Comment Sérénités se relie à votre pièce Mes mains sont plus âgées que moi qui travaillait à rendre visible les intentions physiques de l’acte meurtrier, la brutalité latente dans les corps ?

« C’est drôle que vous me rameniez à cette pièce de 2014, car elle résonne beaucoup avec Sérénités. Dans les deux, on est trois. Mes mains sont plus âgées que moi est très clairement axée sur cette société à laquelle j’appartiens, qui a vécu une guerre civile pendant des années et qui ne s’est jamais sortie de cette guerre-là. Encore une fois sans jamais établir de discours, mais plutôt dans des états de corps à rendre visible. Entre ces deux pièces, il y a eu quatre créations – Il y a longtemps que je n’ai pas été aussi calme (2016), O.T. (2016), To rest on a slope (2017) - où j’avais besoin de faire un travail plus dans l’abstraction. Ensuite j’ai créé Bootlegged (2019), avec le chorégraphe Sud-Africain Boyzie Cekwana. Au centre de notre collaboration, se trouvaient toutes les questions politiques, économiques et sociales de nos deux contextes. Là, avec Sérénités je reviens à des sujets plus lourds par une autre porte. La chose qui persiste, c’est qu’il y a toujours quelque chose de contradictoire dans le mouvement que je travaille. Quelque chose qui peut être à la fois extrêmement violent et extrêmement doux. Mais une violence qu’on ne voit pas, qu’on ressent. C’est un peu la même chose avec Sérénités, ce balancement peut être un mouvement très tendre et peut aller vers des endroits très violents et très agressifs. Ces deux pièces se répondent en quelque sorte.

◆ Données sources ◆
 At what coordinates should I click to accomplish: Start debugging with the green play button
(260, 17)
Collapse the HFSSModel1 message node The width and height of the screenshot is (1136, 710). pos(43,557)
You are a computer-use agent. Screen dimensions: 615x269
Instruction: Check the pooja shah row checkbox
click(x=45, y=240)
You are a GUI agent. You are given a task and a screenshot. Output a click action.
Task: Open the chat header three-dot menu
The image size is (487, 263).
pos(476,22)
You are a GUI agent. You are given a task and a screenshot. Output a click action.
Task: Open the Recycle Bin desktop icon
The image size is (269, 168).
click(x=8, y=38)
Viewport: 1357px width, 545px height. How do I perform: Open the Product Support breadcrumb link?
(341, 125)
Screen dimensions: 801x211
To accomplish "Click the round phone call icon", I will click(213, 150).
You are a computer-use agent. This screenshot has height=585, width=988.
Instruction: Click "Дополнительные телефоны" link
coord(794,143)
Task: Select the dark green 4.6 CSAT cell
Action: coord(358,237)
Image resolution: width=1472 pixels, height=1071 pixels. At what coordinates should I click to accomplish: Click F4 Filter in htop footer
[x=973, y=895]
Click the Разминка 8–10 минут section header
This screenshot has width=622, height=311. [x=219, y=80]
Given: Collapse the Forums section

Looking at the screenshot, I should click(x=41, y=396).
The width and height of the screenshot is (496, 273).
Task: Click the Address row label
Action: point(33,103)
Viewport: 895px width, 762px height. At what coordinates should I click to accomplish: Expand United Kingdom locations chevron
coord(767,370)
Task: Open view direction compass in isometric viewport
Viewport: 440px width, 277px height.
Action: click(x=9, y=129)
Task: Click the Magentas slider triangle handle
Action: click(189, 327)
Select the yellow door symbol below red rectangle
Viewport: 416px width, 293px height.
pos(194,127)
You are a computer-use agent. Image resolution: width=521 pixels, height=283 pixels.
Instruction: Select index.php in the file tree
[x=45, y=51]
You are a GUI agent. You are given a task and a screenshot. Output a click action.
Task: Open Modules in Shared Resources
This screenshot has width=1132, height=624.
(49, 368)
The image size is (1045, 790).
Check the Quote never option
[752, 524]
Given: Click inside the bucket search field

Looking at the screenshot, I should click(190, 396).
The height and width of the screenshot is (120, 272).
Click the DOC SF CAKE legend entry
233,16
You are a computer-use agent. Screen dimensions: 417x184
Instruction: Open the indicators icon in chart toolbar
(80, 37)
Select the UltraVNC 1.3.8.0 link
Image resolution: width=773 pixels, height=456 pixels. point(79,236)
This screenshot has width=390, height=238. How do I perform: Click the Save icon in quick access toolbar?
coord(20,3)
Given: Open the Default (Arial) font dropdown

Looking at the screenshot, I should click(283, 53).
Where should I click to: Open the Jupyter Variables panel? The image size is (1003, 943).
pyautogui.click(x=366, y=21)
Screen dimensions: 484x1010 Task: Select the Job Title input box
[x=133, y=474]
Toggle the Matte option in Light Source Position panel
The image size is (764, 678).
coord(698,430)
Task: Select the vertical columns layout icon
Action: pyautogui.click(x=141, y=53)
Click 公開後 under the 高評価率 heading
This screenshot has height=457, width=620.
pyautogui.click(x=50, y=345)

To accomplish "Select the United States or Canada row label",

◆ Consigne 1 ◆
Pouvez-vous recopier à l'identique, dans l'extrait choisi, tout le passage qui va de « Comment Sérénités se » jusqu'à « dans les corps ? » ?
◆ Consigne 2 ◆
Dans les enregistrements, notez telles quelles toutes les lignes qui vont de celle contenant « You are a computer-use agent. Image » jusqu'à celle contenant « Looking at the screenshot, I should click(190, 396). », ces deux lignes comprises.

◆ Résultat de l'exercice 1 ◆
Comment Sérénités se relie à votre pièce Mes mains sont plus âgées que moi qui travaillait à rendre visible les intentions physiques de l’acte meurtrier, la brutalité latente dans les corps ?

◆ Résultat de l'exercice 2 ◆
You are a computer-use agent. Image resolution: width=521 pixels, height=283 pixels.
Instruction: Select index.php in the file tree
[x=45, y=51]
You are a GUI agent. You are given a task and a screenshot. Output a click action.
Task: Open Modules in Shared Resources
This screenshot has width=1132, height=624.
(49, 368)
The image size is (1045, 790).
Check the Quote never option
[752, 524]
Given: Click inside the bucket search field

Looking at the screenshot, I should click(190, 396).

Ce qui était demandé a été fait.